Prominent researcher, and expert in HCM from Cedar-Sinai Smidt Heart Institute Dr. Michelle Kittleson says “Mavacamten is exciting in principle as it’s the first therapy for HCM that targets the pathophysiology rather than just being a blunt instrument to target contractility (beta-blockers, calcium-channel blockers) or septal thickness (septal reduction therapies; SRT).  I’m optimistic that there is a reduction in symptoms and LVOT gradient based on EXPLORER-HCM with sustained improvement in the long-term extension trial.  I’m even more thrilled by the findings of VALOR-HCM because the most symptomatic patients– those contemplating invasive intervention solely to improve quality of life– feel better enough to reconsider SRT.


So what’s the catch (because there’s always a catch!).  I worry a little about safety as these are small trials- is there a safety signal for EF and/or arrhythmias that would be uncovered in larger cohorts?  I am also concerned about applicability- there were protocols for titrating dose to echo parameters and will this happen reliably in all centers?  Finally, is there risk of “indication creep,” where well-meaning clinicians offer the newest and most exciting medication to their patients who might not fit trial criteria, specifically using mavacamten first-line in patients who have not failed beta-blocker and/or calcium-channel blocker therapy?  (I had a Twitter poll about this on the day it was FDA-approved and there was a sizeable minority who selected mavacamten as first-line.)”

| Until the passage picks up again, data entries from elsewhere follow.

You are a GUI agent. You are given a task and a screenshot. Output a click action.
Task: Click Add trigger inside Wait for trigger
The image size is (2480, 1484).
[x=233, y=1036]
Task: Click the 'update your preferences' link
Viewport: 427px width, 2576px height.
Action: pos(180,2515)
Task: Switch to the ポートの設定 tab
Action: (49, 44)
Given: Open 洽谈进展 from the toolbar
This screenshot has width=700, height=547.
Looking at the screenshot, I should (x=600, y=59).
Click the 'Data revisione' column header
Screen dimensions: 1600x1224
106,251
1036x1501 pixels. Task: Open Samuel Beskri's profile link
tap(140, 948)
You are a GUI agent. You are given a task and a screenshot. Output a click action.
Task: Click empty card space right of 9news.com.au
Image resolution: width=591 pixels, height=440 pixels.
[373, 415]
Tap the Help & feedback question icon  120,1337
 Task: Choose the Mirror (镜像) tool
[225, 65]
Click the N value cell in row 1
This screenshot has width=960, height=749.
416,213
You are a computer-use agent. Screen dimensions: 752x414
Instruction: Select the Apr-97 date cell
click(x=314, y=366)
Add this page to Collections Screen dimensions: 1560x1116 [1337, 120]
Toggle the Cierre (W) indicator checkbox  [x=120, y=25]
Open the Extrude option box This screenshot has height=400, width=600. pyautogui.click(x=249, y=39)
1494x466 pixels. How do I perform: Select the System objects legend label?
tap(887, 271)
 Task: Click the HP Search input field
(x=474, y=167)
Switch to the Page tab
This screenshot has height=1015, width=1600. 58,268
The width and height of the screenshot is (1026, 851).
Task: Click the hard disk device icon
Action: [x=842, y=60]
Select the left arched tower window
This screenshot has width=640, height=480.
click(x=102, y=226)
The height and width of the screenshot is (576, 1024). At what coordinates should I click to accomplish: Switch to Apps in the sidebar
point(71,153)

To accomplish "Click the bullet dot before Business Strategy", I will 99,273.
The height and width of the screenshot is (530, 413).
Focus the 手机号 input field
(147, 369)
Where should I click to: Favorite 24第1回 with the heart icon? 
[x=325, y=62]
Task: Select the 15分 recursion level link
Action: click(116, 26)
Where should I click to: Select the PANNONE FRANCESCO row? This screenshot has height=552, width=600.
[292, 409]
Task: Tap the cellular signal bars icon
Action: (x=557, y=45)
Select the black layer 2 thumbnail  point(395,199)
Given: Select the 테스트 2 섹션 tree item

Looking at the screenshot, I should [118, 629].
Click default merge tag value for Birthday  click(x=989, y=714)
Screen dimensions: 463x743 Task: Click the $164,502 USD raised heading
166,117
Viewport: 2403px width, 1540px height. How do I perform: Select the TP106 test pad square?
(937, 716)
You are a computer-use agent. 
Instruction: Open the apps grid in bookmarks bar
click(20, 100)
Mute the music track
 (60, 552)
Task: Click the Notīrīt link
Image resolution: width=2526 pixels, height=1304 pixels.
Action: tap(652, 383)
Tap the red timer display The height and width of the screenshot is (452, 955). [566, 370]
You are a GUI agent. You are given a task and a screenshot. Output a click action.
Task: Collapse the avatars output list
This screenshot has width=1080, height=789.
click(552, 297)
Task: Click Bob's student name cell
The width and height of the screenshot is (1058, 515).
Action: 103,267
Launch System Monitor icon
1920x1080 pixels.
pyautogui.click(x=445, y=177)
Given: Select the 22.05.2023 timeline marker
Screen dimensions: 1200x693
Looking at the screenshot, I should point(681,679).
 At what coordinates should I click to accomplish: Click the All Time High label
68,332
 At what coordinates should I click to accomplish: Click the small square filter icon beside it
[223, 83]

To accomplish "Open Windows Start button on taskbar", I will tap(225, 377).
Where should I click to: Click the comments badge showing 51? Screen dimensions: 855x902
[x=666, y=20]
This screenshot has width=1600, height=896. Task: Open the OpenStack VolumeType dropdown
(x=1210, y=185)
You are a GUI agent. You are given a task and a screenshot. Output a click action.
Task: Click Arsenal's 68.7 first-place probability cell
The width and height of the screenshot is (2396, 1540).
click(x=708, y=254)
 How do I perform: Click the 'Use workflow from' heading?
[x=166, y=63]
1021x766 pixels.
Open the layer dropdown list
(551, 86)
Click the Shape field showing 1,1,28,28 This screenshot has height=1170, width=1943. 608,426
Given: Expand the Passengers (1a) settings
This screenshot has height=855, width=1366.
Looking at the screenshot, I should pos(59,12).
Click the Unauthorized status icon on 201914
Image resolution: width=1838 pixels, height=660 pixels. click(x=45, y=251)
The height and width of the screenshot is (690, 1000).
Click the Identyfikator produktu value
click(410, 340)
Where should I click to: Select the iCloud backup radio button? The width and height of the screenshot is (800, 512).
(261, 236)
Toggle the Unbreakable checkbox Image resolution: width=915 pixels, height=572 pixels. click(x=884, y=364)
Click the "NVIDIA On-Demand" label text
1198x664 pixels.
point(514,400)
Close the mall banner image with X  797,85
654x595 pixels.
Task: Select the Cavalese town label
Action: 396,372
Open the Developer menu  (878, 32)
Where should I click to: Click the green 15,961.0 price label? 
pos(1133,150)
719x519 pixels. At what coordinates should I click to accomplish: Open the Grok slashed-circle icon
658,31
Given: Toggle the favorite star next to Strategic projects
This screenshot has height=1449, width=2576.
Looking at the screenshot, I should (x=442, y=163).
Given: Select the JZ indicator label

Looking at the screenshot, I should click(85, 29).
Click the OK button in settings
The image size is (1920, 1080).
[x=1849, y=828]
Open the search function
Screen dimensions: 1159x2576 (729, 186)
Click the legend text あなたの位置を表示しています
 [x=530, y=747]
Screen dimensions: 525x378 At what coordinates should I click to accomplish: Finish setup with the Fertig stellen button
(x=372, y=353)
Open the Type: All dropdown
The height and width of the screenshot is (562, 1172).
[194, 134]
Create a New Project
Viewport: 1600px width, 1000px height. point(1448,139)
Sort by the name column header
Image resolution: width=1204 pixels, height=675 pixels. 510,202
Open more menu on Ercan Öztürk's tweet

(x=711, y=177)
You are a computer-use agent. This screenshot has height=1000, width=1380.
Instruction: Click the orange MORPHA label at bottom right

  1. FDA. FDA approves new drug to improve heart function in adults with rare heart condition. https://www.fda.gov/drugs/news-events-human-drugs/fda-approves-new-drug-improve-heart-function-adults-rare-heart-condition. Published 2022. Accessed May 2, 2022.
  2. Hegde SM, Lester SJ, Solomon SD, et al. Effect of Mavacamten on Echocardiographic Features in Symptomatic Patients With Obstructive Hypertrophic Cardiomyopathy. Journal of the American College of Cardiology. 2021;78(25):2518-2532.
  3. Olivotto I, Oreziak A, Barriales-Villa R, et al. Mavacamten for treatment of symptomatic obstructive hypertrophic cardiomyopathy (EXPLORER-HCM): a randomised, double-blind, placebo-controlled, phase 3 trial. The Lancet. 2020;396(10253):759-769.
  4. Cardiology ACo. Mavacamten in Adults With Symptomatic Obstructive HCM Who Are Eligible for Septal Reduction Therapy – VALOR-HCM. https://www.acc.org/Latest-in-Cardiology/Clinical-Trials/2022/04/01/02/42/VALOR-HCM. Accessed May 2, 2022.
  5. Marian AJ, Braunwald E. Hypertrophic Cardiomyopathy. Circulation Research. 2017;121(7):749-770.
  6. MYOKARDIA. MyoKardia Collaborates with the American College of Cardiology and PINNACLE/Veradigm to Launch Patient Registry of Hypertrophic Cardiomyopathy. https://www.globenewswire.com/news-release/2020/11/11/2124742/37418/en/MyoKardia-Collaborates-with-the-American-College-of-Cardiology-and-PINNACLE-Veradigm-to-Launch-Patient-Registry-of-Hypertrophic-Cardiomyopathy.html. Accessed May 2, 2022.